→ **PROVIDED PASSAGE**
════════

Back to the Sandor and SenorFrog. Why would you need to plant a lawn on a tidal bay? You are changing the eco-system. You are both bad. And the, " wildflower"  landscapes out here are called XeroScapes. I have poppies from seeds my grandfather saved 60 or more years ago that are outrageous. Gathered in Colorado and Utah in the deserts and high mountains. I save seeds each year and share for free with anyone that wants them. I'm trying to regrow a Sego Lilly field, and a wild honey suckle. (sorry, but all are promised for three years). 

Do your part, screw the neighbors and don't take their crap. Heard a lady down in Utah got cited for letting her lawn turn brown, she was 70+ years old and they cuffed and arrested her when she refused to comply with the Image Police. She couldn't pay her water bill at $50. to water her lawn, remember this is a desert. What's wrong with that picture. Sent money yesterday to a friend in Utah to help pay the fine.......... Why do we need to make a place look like somewhere else?  Man are our priorities screwed up.

════════

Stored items
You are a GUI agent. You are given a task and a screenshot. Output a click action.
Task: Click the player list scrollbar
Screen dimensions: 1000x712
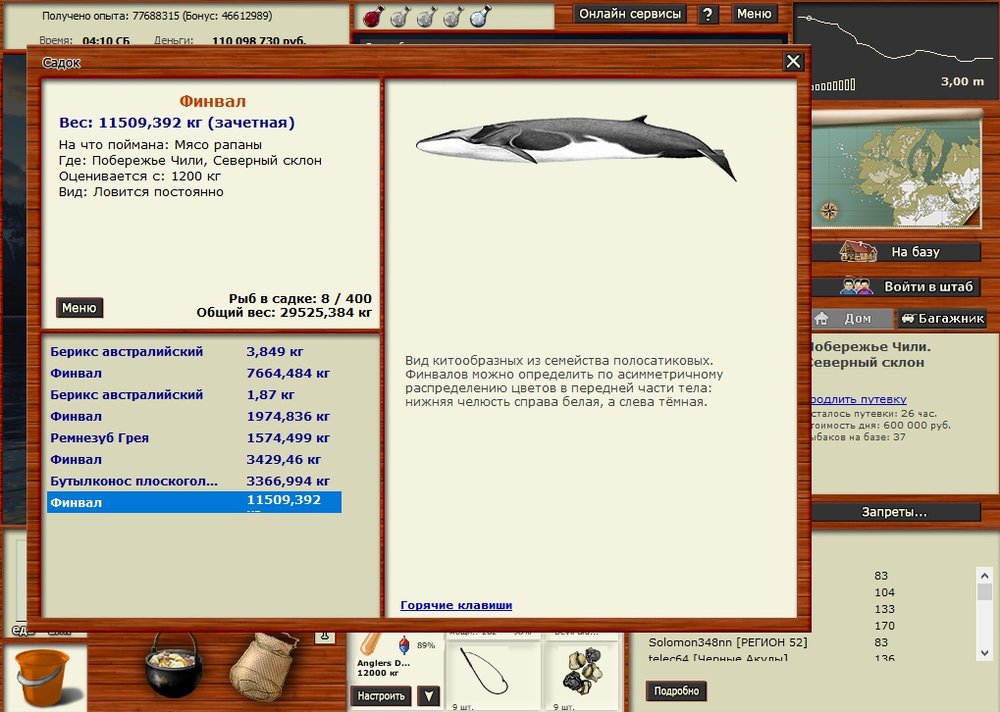click(984, 610)
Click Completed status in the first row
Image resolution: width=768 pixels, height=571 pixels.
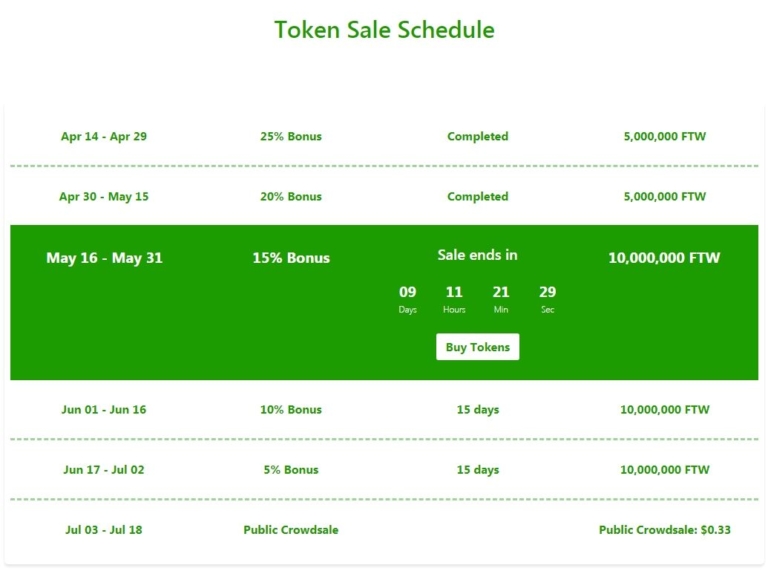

════════

→ **REQUIRED WORK**
A. In the post about desert lawns, begin at the words that have "Do your part, screw" and stop after "priorities screwed up.". Write out that part again, substituting "woman" for "lady".
B. In the post about desert lawns, where were the poppy seeds gathered?

→ **RESULTS IN ORDER**
A.
Do your part, screw the neighbors and don't take their crap. Heard a woman down in Utah got cited for letting her lawn turn brown, she was 70+ years old and they cuffed and arrested her when she refused to comply with the Image Police. She couldn't pay her water bill at $50. to water her lawn, remember this is a desert. What's wrong with that picture. Sent money yesterday to a friend in Utah to help pay the fine.......... Why do we need to make a place look like somewhere else?  Man are our priorities screwed up.

B. In the deserts and high mountains of Colorado and Utah.